Dazu gehört neben dem Abduschen vor dem Baden und möglichst nährstofffreien Sonnenschutzmitteln auch der bedachte Einsatz von Zusätzen für die Campingtoilette. "Häufig kommen biozidhaltige Produkte zum Einsatz und dazu nicht immer in der vom Hersteller angegebenen Dosierung", sagt Müller.
Das kann zu einem Problem für Kläranlagen und damit auch für das Grundwasser werden: Gelangen unverbrauchte Biozide über die Entsorgung auf dem Platz in die Klärbecken, töten sie dort die Bakterien, die eigentlich das Wasser reinigen sollen.
Händisches Reinigen des Sees nach dem Blaualgenbefall.
Bild: Roland Kontny

"Viele Campingplätze haben eigene kleine Kläranlagen oder sind an kommunale Kläranlagen angeschlossen, die häufig zu klein oder überlastet sind", führt Müller aus. Wie groß das Problem für die Branche ist, will der Bundesverband der Campingwirtschaft in Deutschland e. V. (BVCD) nicht an konkreten Zahlen festmachen.
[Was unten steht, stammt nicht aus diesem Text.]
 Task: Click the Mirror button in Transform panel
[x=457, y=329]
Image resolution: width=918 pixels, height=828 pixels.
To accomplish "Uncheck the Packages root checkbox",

Mutiger Vorstoß von Ernst-Rudolf Müller

Verständlich, denn keiner möchte im Verdacht stehen, ein Problem mit der Wasserqualität zu haben. Insidern zufolge soll etwa jeder zehnte Platz schon einmal betroffen gewesen sein.
Umso mutiger ist der Vorstoß von Müller, der sich direkt an alle Camper wendet: "Bitte kippt nicht irgendwas in den Toilettentank und auch nicht in irgendwelchen Mengen. Viel hilft nicht viel, sondern gefährdet die Gewässer.
Wer chemische Zusätze benutzt, halte sich bitte unbedingt an die richtige Dosierung." Noch besser sei es, nur solche Produkte zu nutzen, die Mikroorganismen als Wirkstoffe enthielten und auf Biozide verzichteten.
Die platzeigene Kläranlage arbeitet mit Mikroorganismen und leitet gereinigtes Wasser in die Eder ein.
Bild: Roland Kontny

Unterstützung erhält Müller vom BVCD: "Die falsche Anwendung von Sanitärzusätzen in den Abwassertanks der Wohnwagen und Wohnmobile kann bei hohem Gästeaufkommen die Badegewässerqualität negativ beeinflussen", sagt BVCD-Geschäftsführer Christian Günther auf Nachfrage – und empfiehlt ebenso den Gebrauch biozidfreier Produkte wie das Umweltbundesamt, das biozide Zusätze "für Kläranlagen und Umwelt kritisch" sieht.
Daher für alle, die dem Umstieg eine Chance geben wollen: Preislich bleiben die biozidfreien Produkte im Rahmen, ihre Wirkung wurde in unabhängigen Tests belegt. Biozidhaltige Produkte haben im Mittel noch eine etwas längere Wirkdauer. Das aber dürfte es vielen als Beitrag zu einer geringeren Umweltbelastung gerade des naturverbundenen Campingurlaubs wert sein.

Fazit

von

Roland Kontny
Wir können froh über die insgesamt hohe Gewässerqualität in Deutschland sein. Damit das trotz des anhaltenden Booms so bleibt, kann jeder seinen Beitrag dazu leisten. Also: Bitte künftig nicht mehr überdosieren oder mal den Mikroorganismen eine Chance geben.